Um pau de cavar de 430.000 anos é a mais antiga ferramenta de madeira já achada

Peter Finch

Um pedaço pontiagudo de amieiro, trabalhado à mão e enterrado na lama de um lago durante cerca de 430.000 anos, é agora a mais antiga ferramenta de madeira de mão que se conhece. Foi encontrado em Marathousa 1, uma escavação no centro da Grécia, junto a uma peça mais pequena de salgueiro ou choupo que parece ter servido para trabalhar a pedra. Os dois objetos recuam em pelo menos 40.000 anos o registo do trabalho intencional da madeira.

O que importa tem menos a ver com as ferramentas do que com o que dizem sobre quem as fez. A madeira é o material que quase nunca sobrevive. As ferramentas de pedra abundam no registo pré-histórico porque a pedra perdura; as de madeira apodrecem em poucos anos. Assim, a história de manual da tecnologia humana primitiva é contada quase toda em pedra, e a madeira fica entregue à imaginação. Estas duas peças são uma rara prova material de que a imaginação tinha razão.
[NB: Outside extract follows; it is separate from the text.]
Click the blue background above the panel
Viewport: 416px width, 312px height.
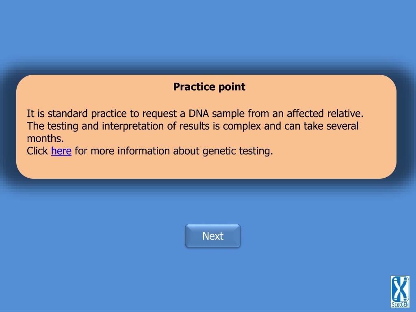[208, 29]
A ferramenta maior, cortada de um tronco de amieiro, traz o desgaste e a talha próprios de cavar, o tipo de tarefa que teria arrancado raízes ou tubérculos. O artefacto menor, de salgueiro ou choupo, é mais delicado e parece ter funcionado como utensílio para moldar ou retocar a pedra: uma ferramenta para fabricar outras ferramentas.

Nenhuma foi feita por gente como nós. Os humanos modernos ainda não existiam quando foram talhadas; quem as fez pertencia a uma população humana arcaica que vivia na Europa centenas de milhares de anos antes da chegada da nossa espécie. Que um grupo tão antigo escolhesse madeiras concretas e as trabalhasse com um fim complica a velha ideia de que a marcenaria elaborada foi um desenvolvimento tardio.

As ferramentas sobreviveram por causa do sítio onde ficaram. Marathousa 1 situa-se na margem de um antigo lago, e o sedimento encharcado isola a matéria orgânica do oxigénio que de outro modo a destruiria. A equipa, liderada por Annemieke Milks, identificou os objetos como ferramentas ao ler as marcas de corte, a talha deliberada e os padrões de desgaste sob análise minuciosa, a mesma abordagem forense que separa o gesto humano da fratura natural.

É precisamente aí que é preciso cautela. A água, o sedimento e a decomposição podem partir, polir e apontar a madeira, e um punhado de objetos é base ténue para afirmações amplas. O achado diz que esta gente sabia trabalhar a madeira e fazia-o; ainda não pode dizer quão habitual era a prática, porque o resto da madeira do seu mundo simplesmente desapareceu, levando consigo a amostra de comparação.

A escavação em Marathousa 1 continua, e as mesmas condições encharcadas que conservaram estas duas ferramentas podem guardar mais. A análise saiu nos Proceedings of the National Academy of Sciences no início de 2026 e voltou a captar atenção em maio, e deixa aos escavadores uma pergunta óbvia: num lugar onde a madeira sobrevive, que mais terá deixado esta gente?